My thinking was that it would make far more sense, and get around all this (if you ask me) Rube Goldberg LPTV business, by having WHSV to be ABC for the whole market, and WVIR and WCAV to be NBC and CBS respectively, putting Fox and CW on subchannels of whichever station wanted to carry them. But that would mean Gray divesting either WHSV or WVIR. The terrain up that way isn't the friendliest environment to try and daisy-chain together a string of LPTVs to provide all-network service to the market. You need full-powered stations in that type of market. The restrictions placed by the National Radio Quiet Zone are also a factor.
 
I'm pretty sure Charlottesville was a secondary market of Richmond, not Washington.
Charlottesville was part of the Richmond market until 1986 or 1987. The broadcasting book from 1985 shows Richmond market. There is no 1986 book but 1987 Albemarle county (where Charlottesville is located) broke off to its own market with WVIR. A few counties were added many years later. (into the mid 90s it was still just Albemarle county). It looks like it was 1986 as when I pull up the Richmond market WVIR is not listed.

Harrisonburg has always been its own market

With both markets being a 1 station market (WHSV ABC and WVIR NBC) for years obviously cable had to pipe in CBS and FOX later.

But point being to the original question No they wont combine markets.
 
Charlottesville was part of the Richmond market until 1986 or 1987. The broadcasting book from 1985 shows Richmond market. There is no 1986 book but 1987 Albemarle county (where Charlottesville is located) broke off to its own market with WVIR. A few counties were added many years later. (into the mid 90s it was still just Albemarle county). It looks like it was 1986 as when I pull up the Richmond market WVIR is not listed.

....

• [Written exercise A]
Copy the passage on TV markets word for word, from "My thinking was" to "also a factor.".
The text above has no connection to the rows that follow it.

(Records from a data source)
....

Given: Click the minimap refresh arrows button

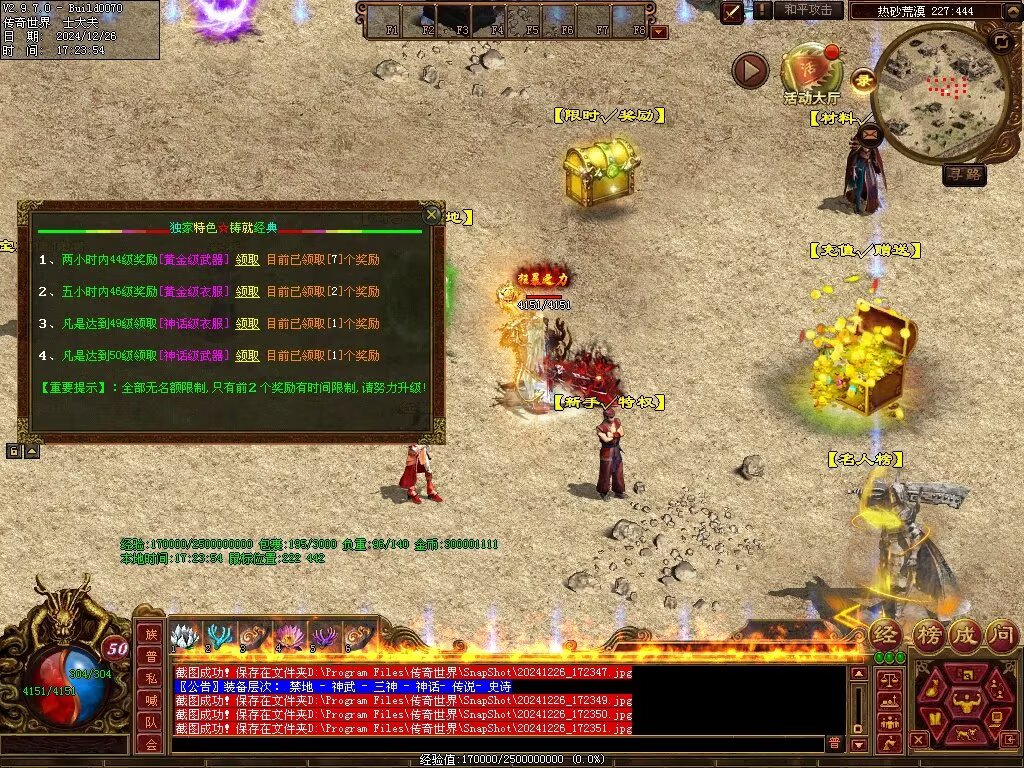Looking at the screenshot, I should pos(1000,41).
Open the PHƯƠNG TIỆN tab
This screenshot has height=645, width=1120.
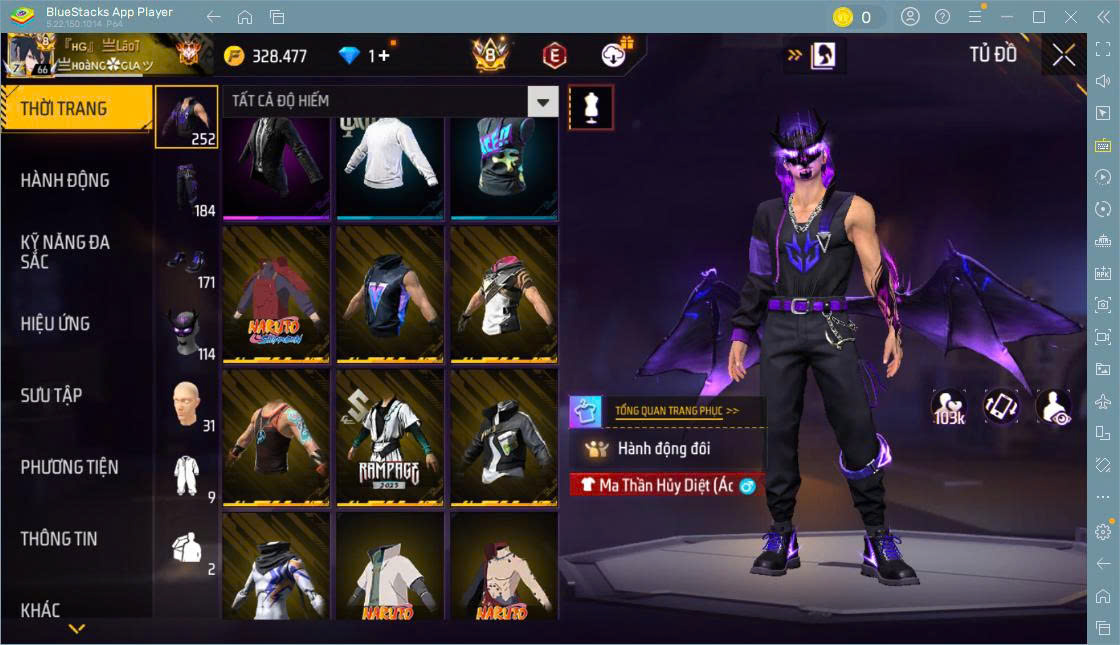point(70,467)
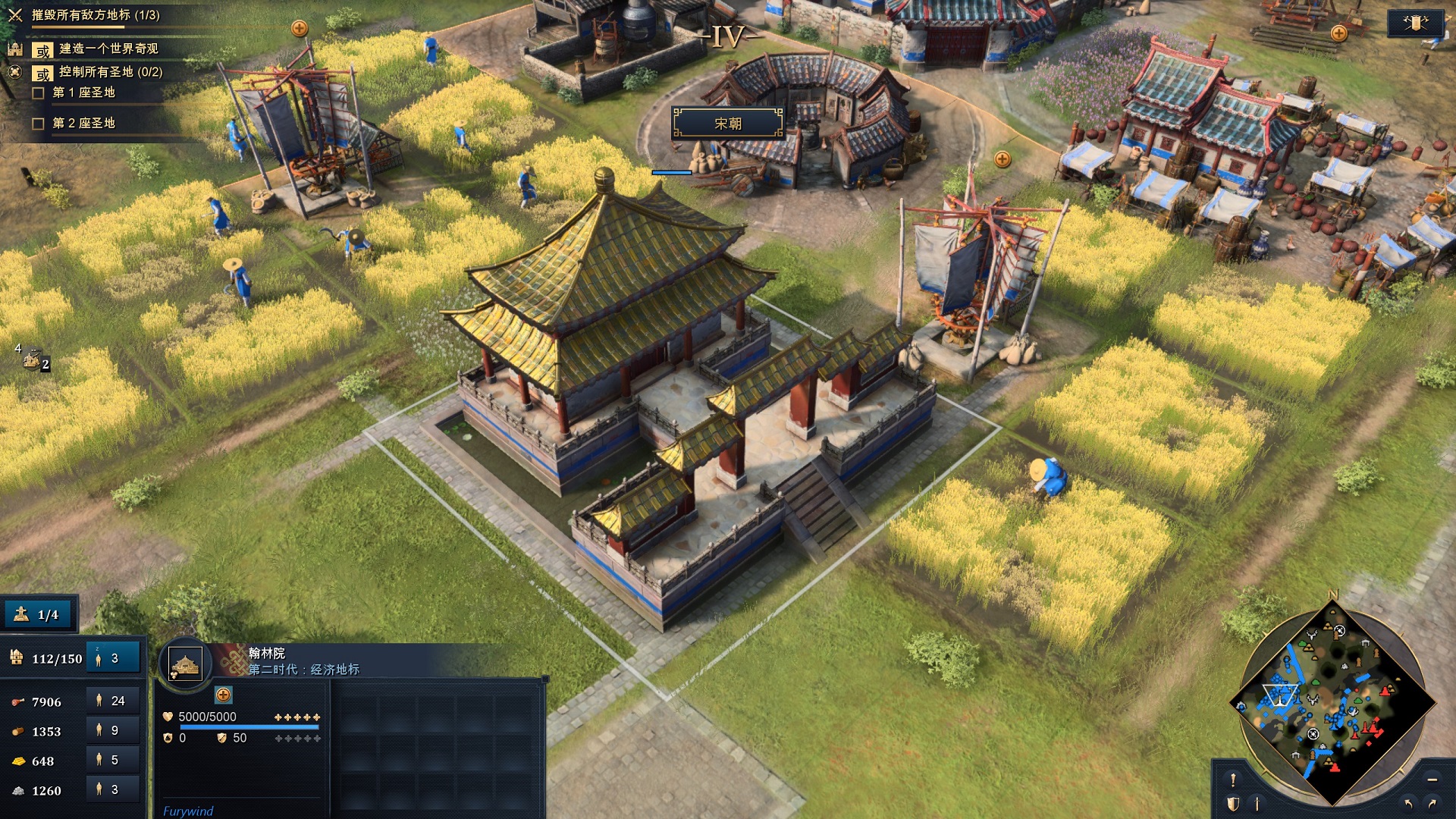The height and width of the screenshot is (819, 1456).
Task: Select the idle villagers button showing 3
Action: coord(113,658)
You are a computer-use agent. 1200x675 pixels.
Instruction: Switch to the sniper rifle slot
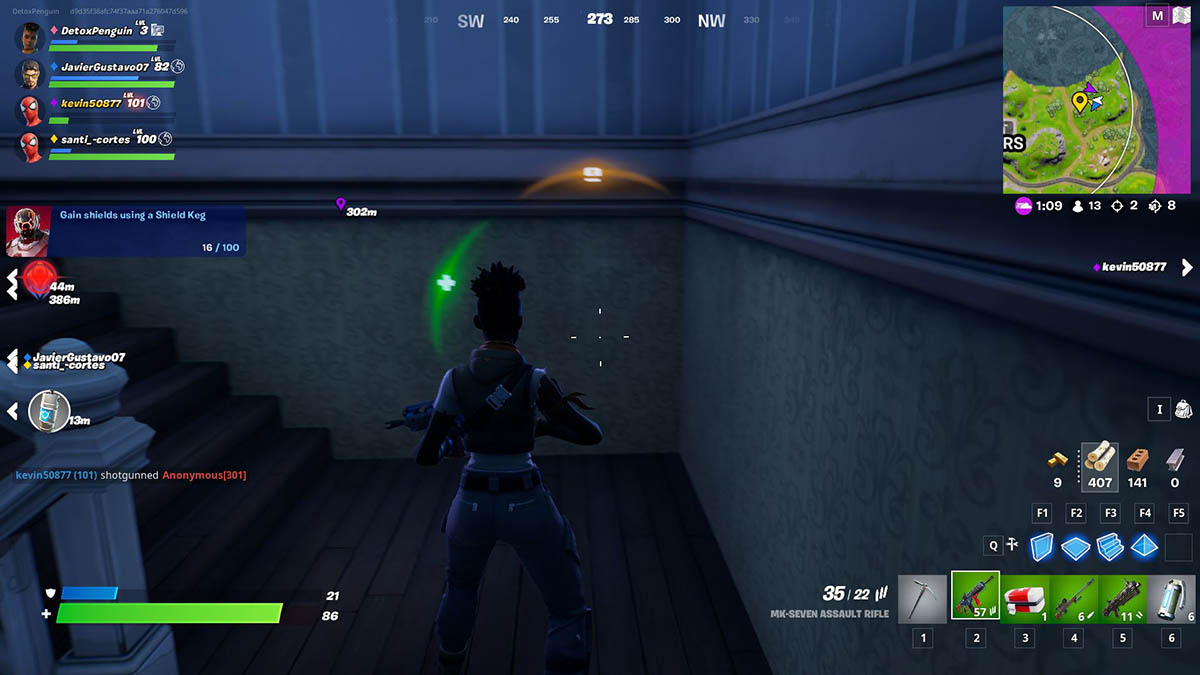1073,598
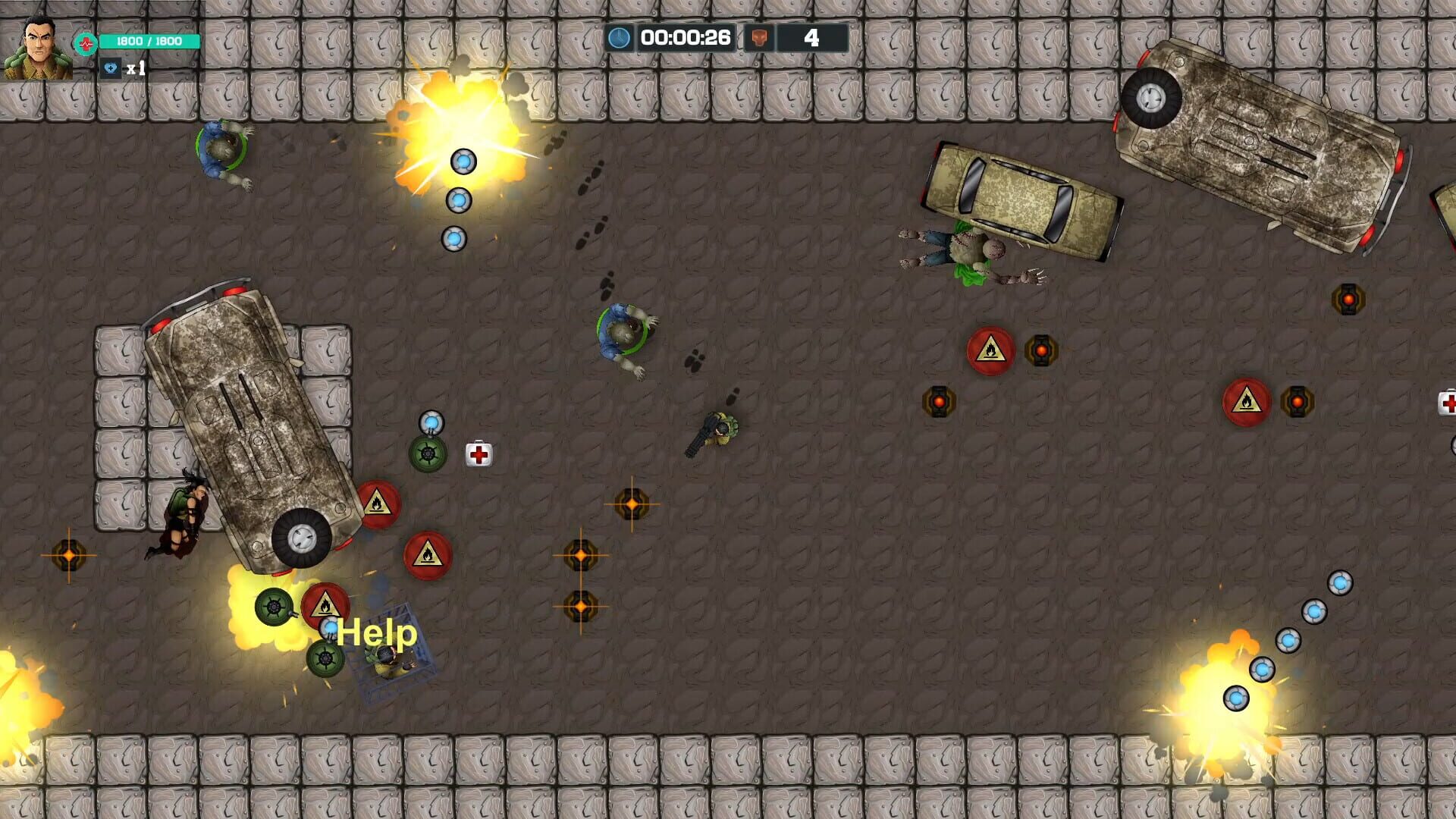Click the medical cross health icon
Image resolution: width=1456 pixels, height=819 pixels.
86,43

....

• [Written exercise B]
Rewrite the rows from the line with "You are a computer-use" to the end of the rows, changing "sniper rifle" to "shotgun" and keeping everything else the same. Leave out the pictures.

• [Written answer A]
My thinking was that it would make far more sense, and get around all this (if you ask me) Rube Goldberg LPTV business, by having WHSV to be ABC for the whole market, and WVIR and WCAV to be NBC and CBS respectively, putting Fox and CW on subchannels of whichever station wanted to carry them. But that would mean Gray divesting either WHSV or WVIR. The terrain up that way isn't the friendliest environment to try and daisy-chain together a string of LPTVs to provide all-network service to the market. You need full-powered stations in that type of market. The restrictions placed by the National Radio Quiet Zone are also a factor.

• [Written answer B]
You are a computer-use agent. 1200x675 pixels.
Instruction: Switch to the shotgun slot
1073,598
Click the medical cross health icon
Image resolution: width=1456 pixels, height=819 pixels.
86,43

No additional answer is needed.